Kata kunci : tabung endotrakeal, laparoskopi kolesistektomi, sungkup laring, mual, nyeri,
pemulihan.

1. Pendahuluan
Laparoskopi kolesistektomi merupakan teknik bedah invasif yang paling minimal
untuk penyakit bilier. Kemajuan dalam teknik bedah dan anestesi, serta modifikasi
perawatan pasca operasi, baik pada pasien rawat jalan atau rawat inap, menyebabkan
durasi rawat inap yang singkat. Nyeri, mual/muntah dan komplikasi paru merupakan
masalah penting yang dapat menyebabkan rawat inap berkepanjangan.
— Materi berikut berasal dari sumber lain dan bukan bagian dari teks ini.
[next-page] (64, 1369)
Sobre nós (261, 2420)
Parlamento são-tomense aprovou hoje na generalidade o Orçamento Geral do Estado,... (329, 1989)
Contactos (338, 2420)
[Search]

Penggunaan sungkup laring (LMA) dapat meningkatkan stabilitas hemodinamik dan
pernafasan, meingkatnya pembersihan mukosiliar dan berkurangnya kerbutuhan anestesi.
Perangkat saluran nafas supraglotis memiliki insiden yang lebih rendah terjadinya
laringospasme dan batuk selama pemulihan, serta suara serak, sakit tenggorokkan dan
mual pasca operasi, bila dibandingkan penggunaan tabung endotrakeal (ETT).
Berdasarkan penelitian terkini, perangkat saluran nafas supraglotis generasi kedua
telah menerapkan tekanan pernafasan yang lebih tinggi dan memungkinkan drainase isi
lambung yang dimuntahkan atau penggunaan tabung lambung melalui akses lambung
yang terintegrasi. Saluran drainase lambung membantu mengurangi aspirasi akibat isi
lambung dan udara, sehingga dapat mengekspos bidang bedah lebih maksimal. Efek
samping aspirasi yang rendah dengan penggunaan LMA dalam operasi laparoskopi.
Ventilasi dengan LMA dapat digunakan sebgai alternatif yang efektif untuk intubasi
endotrakeal meskipun menggunakan prosedur laparoskopi. Namun, kelebihan
penggunaan LMA selama laparoskopi kolesistektomi belum diketahui dengan pasti.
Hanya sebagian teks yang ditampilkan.